Add LP.setSubframeLoading + --disable-subframes opt-out for iframe loading#2401

Merged
karlseguin merged 2 commits into
lightpanda-io:mainfrom
staylor:feat/cdp-disable-iframes
May 12, 2026
Merged

Add LP.setSubframeLoading + --disable-subframes opt-out for iframe loading#2401
karlseguin merged 2 commits into
lightpanda-io:mainfrom
staylor:feat/cdp-disable-iframes

Conversation

@staylor
Copy link
Copy Markdown
Contributor

@staylor staylor commented May 8, 2026

Summary

Adds two ways to opt out of subframe loading entirely -- useful as a workaround for #2400 (child-iframe navigation invalidates the main frame's executionContextId):

  • CDP method LP.setSubframeLoading { enabled: bool } -- per-session opt-in toggleable at runtime by the driver.
  • CLI flag --disable-subframes -- process-wide default, applies to every session and to the fetch subcommand. Operators can flip it on without any driver changes.

When subframe loading is off, the HTML parser registers <iframe> elements in the DOM (they're still in the tree if the driver inspects via DOM.getDocument or LP.getMarkdown) but skips child Frame creation, document fetch, and the corresponding Page.frameAttached / Page.frameNavigated / Runtime.executionContextCreated events. The driver only sees the main frame's lifecycle.

Motivation

#2400 is the underlying issue: every child-iframe navigation in Lightpanda re-emits Runtime.executionContextCreated on the main frame's V8 contexts (because IsolatedWorld is shared per-BrowserContext and CONTEXT_GROUP_ID is a constant). V8's inspector treats that as a re-registration with a fresh executionContextId, invalidating the id the driver had pinned for the main frame's main world / utility world. Subsequent Runtime.evaluate fails with -32000 "Cannot find context with specified id", which Playwright surfaces as "Execution context was destroyed, most likely because of a navigation." and Puppeteer surfaces as IsolatedWorld.evaluate hangs.

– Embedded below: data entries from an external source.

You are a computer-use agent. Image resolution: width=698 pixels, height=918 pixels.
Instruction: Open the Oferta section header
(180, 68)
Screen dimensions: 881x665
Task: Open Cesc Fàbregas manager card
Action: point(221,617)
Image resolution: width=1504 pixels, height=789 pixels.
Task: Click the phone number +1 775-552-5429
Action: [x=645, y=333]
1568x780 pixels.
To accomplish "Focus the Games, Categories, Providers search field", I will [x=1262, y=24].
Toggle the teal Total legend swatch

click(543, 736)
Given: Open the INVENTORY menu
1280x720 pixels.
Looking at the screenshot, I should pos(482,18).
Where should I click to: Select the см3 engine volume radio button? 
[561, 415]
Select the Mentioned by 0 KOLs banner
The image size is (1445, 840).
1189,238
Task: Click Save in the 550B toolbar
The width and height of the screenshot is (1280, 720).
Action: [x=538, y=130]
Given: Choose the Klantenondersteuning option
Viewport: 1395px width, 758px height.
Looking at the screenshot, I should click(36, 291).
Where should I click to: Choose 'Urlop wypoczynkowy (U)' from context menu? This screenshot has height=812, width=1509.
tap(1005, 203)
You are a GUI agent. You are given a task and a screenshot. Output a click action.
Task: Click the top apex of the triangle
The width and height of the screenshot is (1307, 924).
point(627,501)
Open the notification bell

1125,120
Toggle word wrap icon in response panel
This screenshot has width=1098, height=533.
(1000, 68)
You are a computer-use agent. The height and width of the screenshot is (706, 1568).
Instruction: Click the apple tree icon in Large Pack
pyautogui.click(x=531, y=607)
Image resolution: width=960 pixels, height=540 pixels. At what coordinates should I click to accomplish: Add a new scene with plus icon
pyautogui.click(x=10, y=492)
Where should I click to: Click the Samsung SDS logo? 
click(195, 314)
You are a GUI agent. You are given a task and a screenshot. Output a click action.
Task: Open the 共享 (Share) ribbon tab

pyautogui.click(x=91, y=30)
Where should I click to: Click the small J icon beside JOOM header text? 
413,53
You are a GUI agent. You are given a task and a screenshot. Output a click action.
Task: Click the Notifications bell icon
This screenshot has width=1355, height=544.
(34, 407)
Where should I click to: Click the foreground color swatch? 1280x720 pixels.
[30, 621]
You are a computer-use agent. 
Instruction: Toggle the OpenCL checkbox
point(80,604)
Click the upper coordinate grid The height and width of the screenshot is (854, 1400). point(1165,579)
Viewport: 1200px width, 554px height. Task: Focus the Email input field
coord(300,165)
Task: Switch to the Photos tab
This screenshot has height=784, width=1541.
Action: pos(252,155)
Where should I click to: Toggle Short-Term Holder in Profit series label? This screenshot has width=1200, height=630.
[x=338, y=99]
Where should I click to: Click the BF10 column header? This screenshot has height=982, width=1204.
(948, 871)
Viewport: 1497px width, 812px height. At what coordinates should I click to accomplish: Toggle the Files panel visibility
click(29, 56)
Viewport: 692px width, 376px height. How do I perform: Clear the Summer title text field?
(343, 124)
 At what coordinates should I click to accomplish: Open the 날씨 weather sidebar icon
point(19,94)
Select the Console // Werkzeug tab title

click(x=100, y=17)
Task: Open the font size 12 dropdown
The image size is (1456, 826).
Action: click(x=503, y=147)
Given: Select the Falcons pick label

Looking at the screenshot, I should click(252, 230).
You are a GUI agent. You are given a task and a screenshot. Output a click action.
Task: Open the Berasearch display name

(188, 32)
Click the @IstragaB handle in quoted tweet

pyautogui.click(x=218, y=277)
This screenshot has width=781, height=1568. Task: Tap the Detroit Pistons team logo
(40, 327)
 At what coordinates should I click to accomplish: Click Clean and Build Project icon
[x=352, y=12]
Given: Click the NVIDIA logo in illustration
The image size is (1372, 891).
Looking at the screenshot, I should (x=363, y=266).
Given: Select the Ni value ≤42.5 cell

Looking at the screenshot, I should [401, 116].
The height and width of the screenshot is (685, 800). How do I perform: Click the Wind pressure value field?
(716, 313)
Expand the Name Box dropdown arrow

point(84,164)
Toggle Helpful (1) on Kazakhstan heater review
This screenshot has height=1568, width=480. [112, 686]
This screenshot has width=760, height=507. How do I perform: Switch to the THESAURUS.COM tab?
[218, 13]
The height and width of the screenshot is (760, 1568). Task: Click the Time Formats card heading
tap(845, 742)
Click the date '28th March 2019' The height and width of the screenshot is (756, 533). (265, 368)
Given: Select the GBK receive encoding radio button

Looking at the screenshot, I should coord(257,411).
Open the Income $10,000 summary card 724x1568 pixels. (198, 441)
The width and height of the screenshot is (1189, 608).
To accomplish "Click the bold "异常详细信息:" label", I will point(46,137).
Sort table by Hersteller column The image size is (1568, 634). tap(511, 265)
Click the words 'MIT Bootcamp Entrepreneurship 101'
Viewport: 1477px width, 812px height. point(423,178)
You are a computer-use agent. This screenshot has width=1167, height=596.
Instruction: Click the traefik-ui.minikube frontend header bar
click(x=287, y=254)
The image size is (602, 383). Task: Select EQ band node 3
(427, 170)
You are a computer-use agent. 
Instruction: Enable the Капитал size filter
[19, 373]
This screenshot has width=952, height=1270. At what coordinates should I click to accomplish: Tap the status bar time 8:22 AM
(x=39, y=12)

The proper fix needs per-frame V8 inspector context groups (or per-frame IsolatedWorld), discussed in #2400. That's a meaningful refactor. This PR is the workaround so users hitting page.title() / page.evaluate(...) failures on iframe-heavy pages (Shopify storefronts, ad-heavy news sites, anywhere with web-pixel sandboxes) have a clean opt-in escape today.

Implementation

Session.subframe_loading_enabled: bool = true -- default matches existing behavior.

Frame.iframeAddedCallback short-circuits when the flag is false, marking the iframe _executed = true so the parser doesn't re-deliver it:

if (!self._session.subframe_loading_enabled) {
    iframe._executed = true;
    return;
}

Two ways to flip the flag:

  1. LP.setSubframeLoading { enabled } (src/cdp/domains/lp.zig) -- CDP method on the existing LP domain. Sets bc.session.subframe_loading_enabled.

  2. --disable-subframes CLI flag (src/Config.zig) -- added to CommonOptions (so it applies to serve, fetch, mcp). New Config.disableSubframes() getter; Session.init reads it as the initial value. The CDP method can override per-session at runtime regardless of the CLI default.

Total diff: +75 / 0 across 4 files (src/Config.zig, src/browser/Session.zig, src/browser/Frame.zig, src/cdp/domains/lp.zig).

Verification

Reproducer: puppeteer-core 24.42.0 against https://www.allbirds.com/products/mens-wool-runners (page instantiates ~11 web-pixel iframes during initial render).

Baseline (no fix) -- page loads, but the worker re-entrancy bug from #2398 also bites and the server segfaults on disconnect; iframe executionContextCreated churn happens in the trace.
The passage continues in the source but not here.